Figure 4: Enterprise Software Market RMS/ROS

HP Printer Business has no Strategic Fit with DC Infrastructure and Services Businesses

HP is a highly diversified technology vendor with revenues divided roughly 60/40 between Data Center and Campus purchases. Printers, networking and PCs share many of the same customers/buying centers in the enterprise campus. DC infrastructure and software share the data center buyer (Figure 5). These two business groupings are connected by the high degree of supply chain sharing between PCs and servers. By removing PCs, HP has effectively become a conglomerate of unlinked businesses - a direct reversal of the integrated strategy established under Mark Hurd.
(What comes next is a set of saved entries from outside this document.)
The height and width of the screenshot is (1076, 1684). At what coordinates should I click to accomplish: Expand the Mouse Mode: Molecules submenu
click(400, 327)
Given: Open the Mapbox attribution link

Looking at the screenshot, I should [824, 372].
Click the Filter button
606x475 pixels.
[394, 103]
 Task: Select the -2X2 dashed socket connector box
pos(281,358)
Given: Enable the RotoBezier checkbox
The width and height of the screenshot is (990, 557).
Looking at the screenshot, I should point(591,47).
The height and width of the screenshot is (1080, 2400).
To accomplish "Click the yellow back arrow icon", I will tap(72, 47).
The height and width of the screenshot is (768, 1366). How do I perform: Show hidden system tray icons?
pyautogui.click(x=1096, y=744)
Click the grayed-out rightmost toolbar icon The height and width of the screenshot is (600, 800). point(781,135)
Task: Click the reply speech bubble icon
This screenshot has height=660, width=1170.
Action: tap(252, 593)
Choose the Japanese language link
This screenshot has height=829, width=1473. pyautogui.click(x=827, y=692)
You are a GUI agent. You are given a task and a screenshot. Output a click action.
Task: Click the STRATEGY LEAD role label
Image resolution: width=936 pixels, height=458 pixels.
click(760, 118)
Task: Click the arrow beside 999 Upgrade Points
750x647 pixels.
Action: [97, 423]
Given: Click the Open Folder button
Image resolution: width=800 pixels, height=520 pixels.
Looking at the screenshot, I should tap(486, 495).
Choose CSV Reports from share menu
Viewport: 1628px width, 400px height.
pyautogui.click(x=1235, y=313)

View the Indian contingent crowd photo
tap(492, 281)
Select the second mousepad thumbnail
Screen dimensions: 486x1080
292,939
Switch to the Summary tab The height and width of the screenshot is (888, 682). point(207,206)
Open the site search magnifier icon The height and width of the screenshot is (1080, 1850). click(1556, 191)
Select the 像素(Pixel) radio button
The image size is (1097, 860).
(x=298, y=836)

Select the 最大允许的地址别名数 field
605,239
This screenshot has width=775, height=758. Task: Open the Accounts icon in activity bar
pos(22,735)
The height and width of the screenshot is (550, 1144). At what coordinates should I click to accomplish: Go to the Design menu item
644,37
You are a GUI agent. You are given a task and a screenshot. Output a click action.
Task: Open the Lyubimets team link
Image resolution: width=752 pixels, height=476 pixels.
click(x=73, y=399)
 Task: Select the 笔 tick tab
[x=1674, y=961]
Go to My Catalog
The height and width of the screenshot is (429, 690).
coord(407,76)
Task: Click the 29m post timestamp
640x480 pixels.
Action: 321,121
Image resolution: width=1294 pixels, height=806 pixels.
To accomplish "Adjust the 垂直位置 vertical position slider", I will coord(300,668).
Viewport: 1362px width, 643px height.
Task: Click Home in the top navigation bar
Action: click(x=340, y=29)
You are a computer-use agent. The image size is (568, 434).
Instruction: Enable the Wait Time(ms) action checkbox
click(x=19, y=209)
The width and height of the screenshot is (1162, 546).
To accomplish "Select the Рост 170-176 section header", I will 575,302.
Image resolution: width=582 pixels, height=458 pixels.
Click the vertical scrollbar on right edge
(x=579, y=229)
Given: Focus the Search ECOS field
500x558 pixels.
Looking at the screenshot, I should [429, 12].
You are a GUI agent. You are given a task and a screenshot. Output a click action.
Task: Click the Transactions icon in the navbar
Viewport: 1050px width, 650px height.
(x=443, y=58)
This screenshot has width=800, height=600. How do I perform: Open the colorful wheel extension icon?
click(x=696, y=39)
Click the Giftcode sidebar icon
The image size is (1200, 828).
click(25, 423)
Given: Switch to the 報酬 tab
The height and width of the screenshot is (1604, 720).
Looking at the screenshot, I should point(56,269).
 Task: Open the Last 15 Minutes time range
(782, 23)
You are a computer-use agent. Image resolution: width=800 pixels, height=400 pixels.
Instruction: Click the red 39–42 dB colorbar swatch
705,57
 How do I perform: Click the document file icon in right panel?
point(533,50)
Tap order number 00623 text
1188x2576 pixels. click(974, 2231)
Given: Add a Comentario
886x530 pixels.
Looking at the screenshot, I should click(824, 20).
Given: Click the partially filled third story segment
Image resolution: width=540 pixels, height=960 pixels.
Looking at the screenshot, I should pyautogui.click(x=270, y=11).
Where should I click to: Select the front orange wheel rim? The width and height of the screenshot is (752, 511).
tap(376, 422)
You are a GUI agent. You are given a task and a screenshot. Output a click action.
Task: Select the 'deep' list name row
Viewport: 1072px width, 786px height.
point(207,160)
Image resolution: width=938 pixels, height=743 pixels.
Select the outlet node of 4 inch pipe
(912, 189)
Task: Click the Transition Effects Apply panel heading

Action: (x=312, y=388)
Figure 5: HP Business Connections

Figure 5: HP Business Connections

Summary

HP's August PC announcement marks a dramatic reversal of the company's integrated strategy established under Mark Hurd and creates uncertainty around its future direction. The spin-out of the PC business will have a major impact on HP's ability to generate cost efficiencies through scale and its ability to leverage its product portfolio with customers and channel partners. At the same time HP faces significant challenges in developing a profitable enterprise software business. This, combined with the spinoff of the PC business and associated corporate restructuring, is likely to divert management from day-to-day execution in the business and create an uncertain environment for HP's employees, customers and channel partners.